Last updated 16 May 2026·15 min read
The master comparison
| Structure | Charity? | Regulator | Setup | Liability | Asset lock | Best for |
|---|---|---|---|---|---|---|
| Unincorporated association | Can | Charity Commission (if charitable) | £0 | Unlimited personal | By constitution only | Tiny groups under £5k; campaign groups; residents' groups |
| Charitable trust | Must | Charity Commission / OSCR / CCNI | £0 (deed) | Unlimited personal (indemnified from trust) | Total | Grant-making trusts; legacy funds; small endowed trusts |
| Foundation CIOIncorporated | Must | Charity Commission only | £0 | Limited | Total | Trustee-controlled grant-making, small operational charities, village halls |
| Association CIOIncorporated | Must | Charity Commission only | £0 | Limited | Total | Community-membership organisations; sports clubs; congregations |
| SCIO (Scotland)Incorporated | Must | OSCR only | £0 | Limited | Total | Scottish charities (~70% of new Scottish applications) |
| Charitable company (CLG)Incorporated | Must | Companies House + Charity Commission | £50 (→ £100 Feb 2026) | Limited (£1–£10 guarantee) | Total (charitable) | Established charities; those wanting Companies Act familiarity |
| CIC (limited by guarantee)Incorporated | No | Companies House + CIC Regulator | £85 (£50 + £35 CIC36) | Limited | Yes (CIC Regulator-enforced) | Social enterprises; community cafés; community energy |
| Community Benefit SocietyIncorporated | Can | FCA | £40–£950 | Limited | Optional statutory | Community pubs/shops/sports clubs raising community shares |
Structure by structure
Unincorporated association
2+ members adopt a constitution. £0. Same-day.
Strengths
- Free and instant to set up.
- Constitution can be tailored without any regulator approval.
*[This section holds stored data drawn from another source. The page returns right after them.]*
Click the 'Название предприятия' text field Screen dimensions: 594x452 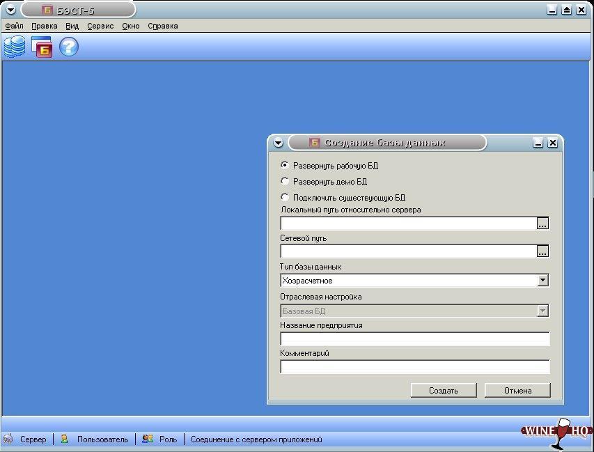414,339
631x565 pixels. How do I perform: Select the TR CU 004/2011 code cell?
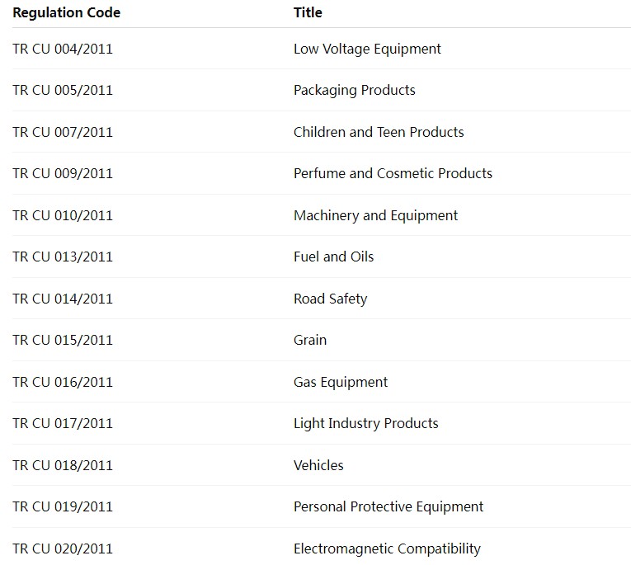tap(63, 49)
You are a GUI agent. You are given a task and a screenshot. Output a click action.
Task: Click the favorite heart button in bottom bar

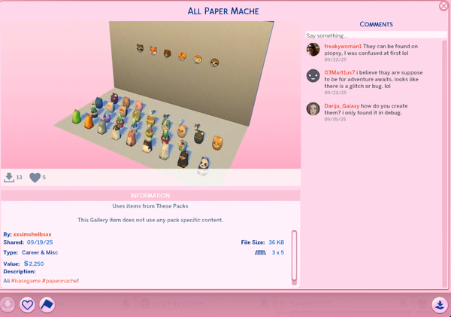tap(27, 305)
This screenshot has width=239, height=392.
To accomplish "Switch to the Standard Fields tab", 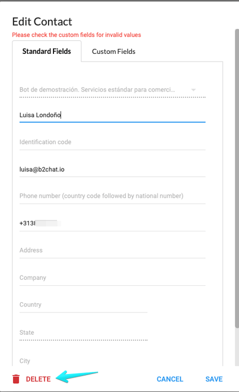I will tap(46, 51).
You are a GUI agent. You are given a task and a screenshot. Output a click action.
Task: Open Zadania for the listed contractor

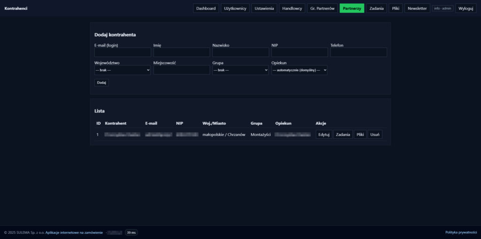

- Suits very small or short-lived groups (litter picks, campaign groups, residents' associations).
Watch-outs
- No legal personality — cannot hold property, contract, sue or be sued in its own name.
- Committee members and named contracting parties carry unlimited personal liability.
- Banks increasingly require a constitution to open a community account.
Where the group's annual income exceeds £5,000 AND purposes are exclusively charitable, registration with the Charity Commission becomes mandatory.
Charitable trust
Trust deed under common law and the Trustee Act 2000. Plus charity registration if income > £5k (E&W). £0–£300 if legal fees involved.
Strengths
- Full charity tax reliefs (Gift Aid, business rates relief, primary-purpose trading exemption, SDLT charity relief).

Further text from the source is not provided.